» **What is needed**: Would you retype the whole listing exactly?

» **Listed records**:
---------------
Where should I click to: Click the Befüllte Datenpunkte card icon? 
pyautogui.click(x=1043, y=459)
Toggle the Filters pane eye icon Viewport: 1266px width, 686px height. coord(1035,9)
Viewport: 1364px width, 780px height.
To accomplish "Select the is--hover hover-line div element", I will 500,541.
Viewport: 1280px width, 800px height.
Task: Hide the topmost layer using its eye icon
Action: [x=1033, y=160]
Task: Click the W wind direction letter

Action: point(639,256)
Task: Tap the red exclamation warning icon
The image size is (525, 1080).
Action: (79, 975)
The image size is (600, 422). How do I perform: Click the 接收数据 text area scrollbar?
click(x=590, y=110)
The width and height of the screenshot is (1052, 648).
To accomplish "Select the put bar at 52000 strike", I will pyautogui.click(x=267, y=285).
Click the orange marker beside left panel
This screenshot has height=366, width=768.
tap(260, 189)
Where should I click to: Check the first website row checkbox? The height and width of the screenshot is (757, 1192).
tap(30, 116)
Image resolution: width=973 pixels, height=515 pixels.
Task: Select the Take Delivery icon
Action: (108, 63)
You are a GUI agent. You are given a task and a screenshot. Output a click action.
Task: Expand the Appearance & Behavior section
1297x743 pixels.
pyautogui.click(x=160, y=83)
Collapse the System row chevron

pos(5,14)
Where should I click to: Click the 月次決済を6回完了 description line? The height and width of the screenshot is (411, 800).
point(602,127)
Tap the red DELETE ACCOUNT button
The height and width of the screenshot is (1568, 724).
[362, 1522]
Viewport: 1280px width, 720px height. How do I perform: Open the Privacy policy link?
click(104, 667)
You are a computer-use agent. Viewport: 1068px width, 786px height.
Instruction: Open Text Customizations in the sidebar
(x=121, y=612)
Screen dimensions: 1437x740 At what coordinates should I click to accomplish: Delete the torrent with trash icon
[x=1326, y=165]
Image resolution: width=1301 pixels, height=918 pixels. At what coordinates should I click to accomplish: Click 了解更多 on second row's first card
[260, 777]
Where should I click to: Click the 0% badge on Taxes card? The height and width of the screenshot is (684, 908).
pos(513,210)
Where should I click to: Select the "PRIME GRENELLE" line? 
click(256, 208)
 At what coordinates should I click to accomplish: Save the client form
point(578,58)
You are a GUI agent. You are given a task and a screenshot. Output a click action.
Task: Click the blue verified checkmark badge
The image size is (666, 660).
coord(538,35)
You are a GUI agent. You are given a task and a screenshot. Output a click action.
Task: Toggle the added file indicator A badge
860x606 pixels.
---------------
» **Result for this exercise**:
Where should I click to: Click the Befüllte Datenpunkte card icon? 
pyautogui.click(x=1043, y=459)
Toggle the Filters pane eye icon Viewport: 1266px width, 686px height. coord(1035,9)
Viewport: 1364px width, 780px height.
To accomplish "Select the is--hover hover-line div element", I will 500,541.
Viewport: 1280px width, 800px height.
Task: Hide the topmost layer using its eye icon
Action: [x=1033, y=160]
Task: Click the W wind direction letter

Action: point(639,256)
Task: Tap the red exclamation warning icon
The image size is (525, 1080).
Action: (79, 975)
The image size is (600, 422). How do I perform: Click the 接收数据 text area scrollbar?
click(x=590, y=110)
The width and height of the screenshot is (1052, 648).
To accomplish "Select the put bar at 52000 strike", I will pyautogui.click(x=267, y=285).
Click the orange marker beside left panel
This screenshot has height=366, width=768.
tap(260, 189)
Where should I click to: Check the first website row checkbox? The height and width of the screenshot is (757, 1192).
tap(30, 116)
Image resolution: width=973 pixels, height=515 pixels.
Task: Select the Take Delivery icon
Action: (108, 63)
You are a GUI agent. You are given a task and a screenshot. Output a click action.
Task: Expand the Appearance & Behavior section
1297x743 pixels.
pyautogui.click(x=160, y=83)
Collapse the System row chevron

pos(5,14)
Where should I click to: Click the 月次決済を6回完了 description line? The height and width of the screenshot is (411, 800).
point(602,127)
Tap the red DELETE ACCOUNT button
The height and width of the screenshot is (1568, 724).
[362, 1522]
Viewport: 1280px width, 720px height. How do I perform: Open the Privacy policy link?
click(104, 667)
You are a computer-use agent. Viewport: 1068px width, 786px height.
Instruction: Open Text Customizations in the sidebar
(x=121, y=612)
Screen dimensions: 1437x740 At what coordinates should I click to accomplish: Delete the torrent with trash icon
[x=1326, y=165]
Image resolution: width=1301 pixels, height=918 pixels. At what coordinates should I click to accomplish: Click 了解更多 on second row's first card
[260, 777]
Where should I click to: Click the 0% badge on Taxes card? The height and width of the screenshot is (684, 908).
pos(513,210)
Where should I click to: Select the "PRIME GRENELLE" line? 
click(256, 208)
 At what coordinates should I click to accomplish: Save the client form
point(578,58)
You are a GUI agent. You are given a task and a screenshot. Output a click action.
Task: Click the blue verified checkmark badge
The image size is (666, 660).
coord(538,35)
You are a GUI agent. You are given a task and a screenshot. Output a click action.
Task: Toggle the added file indicator A badge
860x606 pixels.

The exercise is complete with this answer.